> [Task]: The lines needed run from the one that contains "Image resolution: width=1456" through the end of the material below, both included; write them out exactly, with no pictures.

> [Data records]:
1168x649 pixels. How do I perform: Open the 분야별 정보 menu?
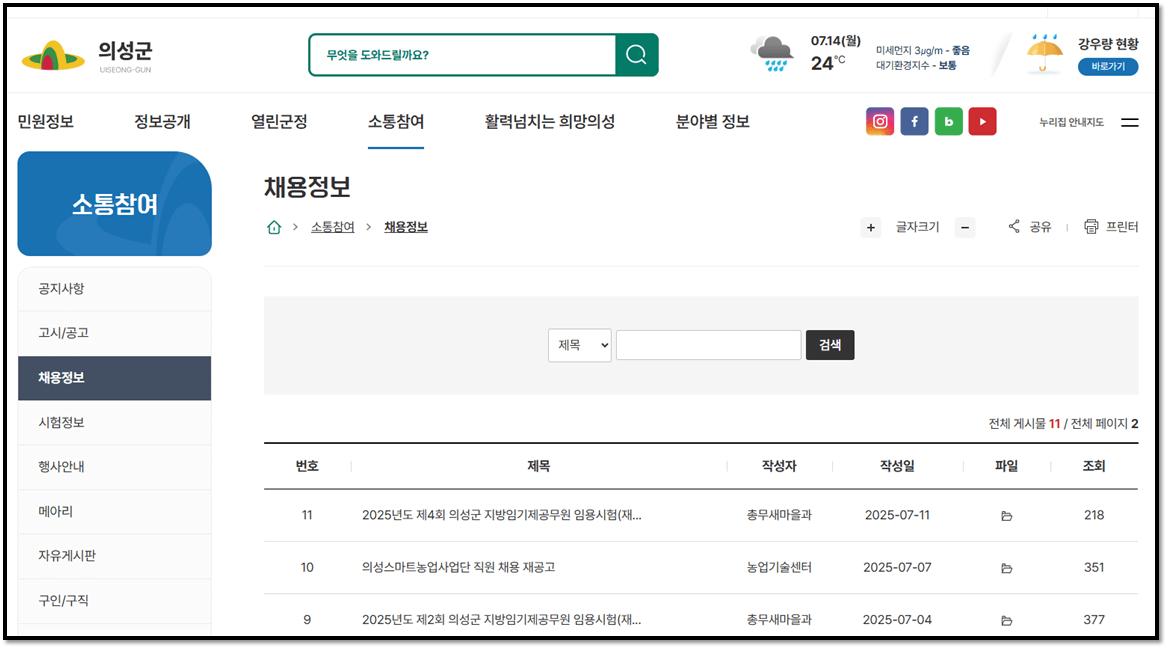click(x=710, y=121)
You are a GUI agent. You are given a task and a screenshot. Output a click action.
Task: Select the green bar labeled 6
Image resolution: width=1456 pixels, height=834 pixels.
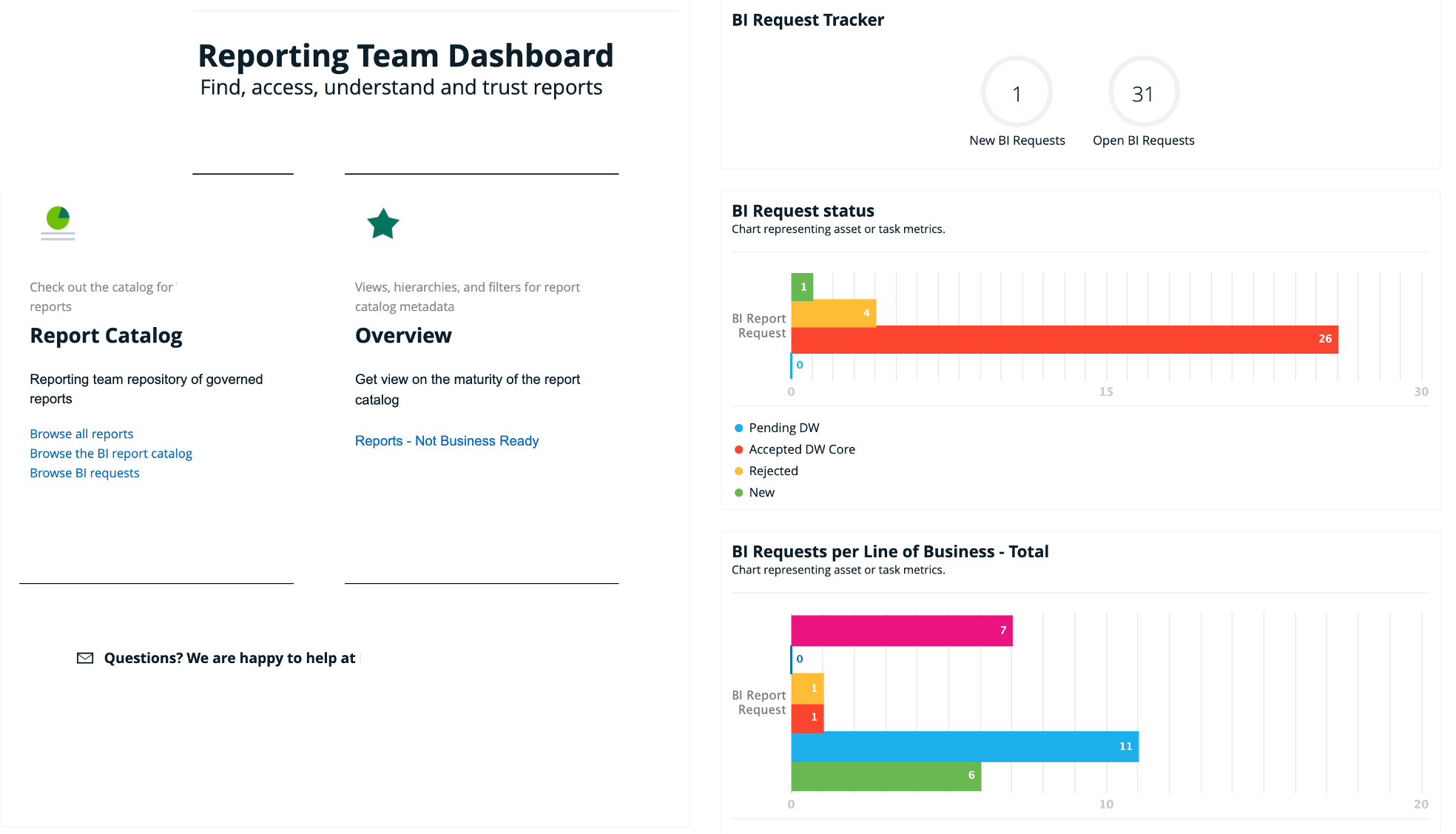coord(886,776)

> [The answer]:
Image resolution: width=1456 pixels, height=834 pixels.
coord(886,776)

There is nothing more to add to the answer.